272 S.W.2d 179, 1954 Mo. LEXIS 777
CourtSupreme Court of Missouri
DecidedNovember 8, 1954
Docket44324
StatusPublished
Cited by14 cases

This text of 272 S.W.2d 179 (State v. Nash) is published on Counsel Stack Legal Research, covering Supreme Court of Missouri primary law. Counsel Stack provides free access to over 12 million legal documents including statutes, case law, regulations, and constitutions.

Bluebook
State v. Nash, 272 S.W.2d 179, 1954 Mo. LEXIS 777 (Mo. 1954).

Opinion

HOLLINGSWORTH, Judge.

Defendant has appealed from a sentence of imprisonment in the State Penitentiary for a term of seven years imposed upon him in conformity with the verdict of the jury finding him guilty of the crime of incest upon his thirteen-year-old daughter. He contends that: (1) the testimony of said daughter, hereinafter for convenience referred to as prosecutrix, is uncorroborated and unconvincing; and (2) the verdict is (a) against the greater weight of the credible evidence and (b) the result of passion and prejudice.
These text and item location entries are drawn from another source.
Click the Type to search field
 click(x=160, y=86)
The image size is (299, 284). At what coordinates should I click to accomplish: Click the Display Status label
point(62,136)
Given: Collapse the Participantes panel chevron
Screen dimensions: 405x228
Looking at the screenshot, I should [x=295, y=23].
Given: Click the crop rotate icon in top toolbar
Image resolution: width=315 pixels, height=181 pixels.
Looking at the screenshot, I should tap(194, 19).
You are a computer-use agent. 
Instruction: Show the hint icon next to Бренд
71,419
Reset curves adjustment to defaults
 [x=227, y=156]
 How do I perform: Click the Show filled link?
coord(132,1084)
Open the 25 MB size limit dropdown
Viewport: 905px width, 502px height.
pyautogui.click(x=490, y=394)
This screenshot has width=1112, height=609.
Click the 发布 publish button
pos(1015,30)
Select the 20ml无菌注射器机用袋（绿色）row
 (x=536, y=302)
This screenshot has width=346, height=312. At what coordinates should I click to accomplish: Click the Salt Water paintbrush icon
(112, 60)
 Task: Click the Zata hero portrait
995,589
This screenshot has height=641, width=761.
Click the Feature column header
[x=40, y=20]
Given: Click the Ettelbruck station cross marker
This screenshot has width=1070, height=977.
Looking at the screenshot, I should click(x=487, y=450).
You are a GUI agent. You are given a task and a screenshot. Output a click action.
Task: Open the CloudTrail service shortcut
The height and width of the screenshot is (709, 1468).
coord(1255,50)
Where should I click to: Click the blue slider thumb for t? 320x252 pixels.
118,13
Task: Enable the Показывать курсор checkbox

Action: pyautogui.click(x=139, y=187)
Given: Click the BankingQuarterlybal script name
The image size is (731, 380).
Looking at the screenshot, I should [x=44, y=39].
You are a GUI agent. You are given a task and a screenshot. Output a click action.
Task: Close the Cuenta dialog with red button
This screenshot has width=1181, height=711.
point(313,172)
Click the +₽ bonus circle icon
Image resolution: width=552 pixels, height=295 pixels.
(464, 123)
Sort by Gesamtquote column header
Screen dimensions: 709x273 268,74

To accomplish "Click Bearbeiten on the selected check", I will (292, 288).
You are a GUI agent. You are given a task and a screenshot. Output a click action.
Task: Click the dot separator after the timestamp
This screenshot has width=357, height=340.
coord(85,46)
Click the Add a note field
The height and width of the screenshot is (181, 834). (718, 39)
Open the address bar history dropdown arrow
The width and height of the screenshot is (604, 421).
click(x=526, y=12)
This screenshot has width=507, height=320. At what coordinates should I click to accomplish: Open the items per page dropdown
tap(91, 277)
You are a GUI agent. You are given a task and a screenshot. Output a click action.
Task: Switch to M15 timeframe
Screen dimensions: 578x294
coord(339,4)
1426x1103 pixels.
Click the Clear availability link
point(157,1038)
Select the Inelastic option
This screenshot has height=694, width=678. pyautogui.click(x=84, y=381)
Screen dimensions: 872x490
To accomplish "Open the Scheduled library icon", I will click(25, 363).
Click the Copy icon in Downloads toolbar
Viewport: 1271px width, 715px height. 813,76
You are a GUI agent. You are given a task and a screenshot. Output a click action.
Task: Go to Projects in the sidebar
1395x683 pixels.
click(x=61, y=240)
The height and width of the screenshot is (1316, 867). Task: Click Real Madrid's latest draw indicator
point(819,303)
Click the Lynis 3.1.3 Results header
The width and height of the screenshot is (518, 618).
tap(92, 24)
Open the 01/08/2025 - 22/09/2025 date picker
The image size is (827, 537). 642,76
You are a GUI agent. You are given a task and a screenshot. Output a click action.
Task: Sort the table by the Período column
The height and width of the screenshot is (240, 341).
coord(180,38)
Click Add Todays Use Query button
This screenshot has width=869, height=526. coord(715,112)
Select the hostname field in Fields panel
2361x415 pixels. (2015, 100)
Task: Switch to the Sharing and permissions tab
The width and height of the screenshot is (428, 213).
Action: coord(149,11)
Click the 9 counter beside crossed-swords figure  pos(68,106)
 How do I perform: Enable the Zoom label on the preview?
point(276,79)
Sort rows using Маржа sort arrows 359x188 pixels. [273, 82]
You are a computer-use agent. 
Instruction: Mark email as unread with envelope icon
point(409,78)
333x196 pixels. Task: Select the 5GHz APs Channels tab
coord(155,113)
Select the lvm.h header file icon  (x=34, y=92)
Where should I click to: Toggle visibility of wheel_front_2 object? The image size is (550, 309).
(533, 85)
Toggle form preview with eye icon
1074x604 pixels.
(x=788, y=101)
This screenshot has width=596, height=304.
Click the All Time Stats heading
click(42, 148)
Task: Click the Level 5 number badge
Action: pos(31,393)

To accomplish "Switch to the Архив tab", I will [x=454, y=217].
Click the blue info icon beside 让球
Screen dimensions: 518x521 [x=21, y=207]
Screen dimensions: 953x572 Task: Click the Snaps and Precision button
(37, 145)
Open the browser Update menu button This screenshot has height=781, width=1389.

These contentions require a detailed statement of the testimony.

Prosecutrix testified: She lacks one day of being fourteen years of age, lives in Kansas City, attends Northeast Junior High School, has eight brothers and sisters whose ages range from 21 years to 20 months, and now resides with five of them and her rpother. She knows the nature of an oath. It is a bad thing, perjury, a criminal offense, to lie. She understands the seriousness of the charge against her father and that it is a penitentiary offense. On January 2, 1953, her mother went to the General Hospital for three days. Her father did not want to sleep with the baby, so she slept with the baby. About 9:30 p. m., her father came into the room, forced her — told her — to take off her pajama bottoms and there had sexual relations with her. She understands what sexual relations are, his privates penetrated hers. All six of the children were at home. This had occurred before. It started when she was about eleven years old. Her father would warn prosecutrix not to tell her mother. “Mother always told the girls that if anything ever happened to them they would have to go to a home * * * and he always told me it would be just as bad for me as it would for him, if I told it.” Prosecutrix never told anybody about it until her eleven-year-old sister told the teacher at school. Prose- *181 cutrix then told her mother. “Q. Before April, when you told your mother about it, before that, did you and your other sister (Carol Jean), did you talk about what was going- on? A. Well, she told me that he had been bothering her that once, and I believed her, but I didn’t tell her I believed her, because I didn’t know what to do about it, and so I just let it go. No, I don’t think we ever discussed it together.”

On cross-examination prosecutrix testified: There are six rooms in the home, three upstairs, three downstairs. On January 2, 1953, her 21-year-old brother and his wife occupied a kitchenette and bedroom on the second floor. On the second floor is also a large bedroom in which “us four girls sleep”. Three of them were in that room that night.- The baby slept with prosecutrix in Daddy’s (and Mother’s) room. A six-year-old brother also slept in the latter room in a small separate bed. The continuing sexual relations between prose-cutrix and her father took place “in the bedroom, mostly, or upstairs, when we were working upstairs, on the front porch, or when we would go in — he would bother me when we were out * * * feeding the hogs, or something like that.” She has no idea as to the number of times. “Q. Fifty? A. Maybe. I couldn’t estimate it.”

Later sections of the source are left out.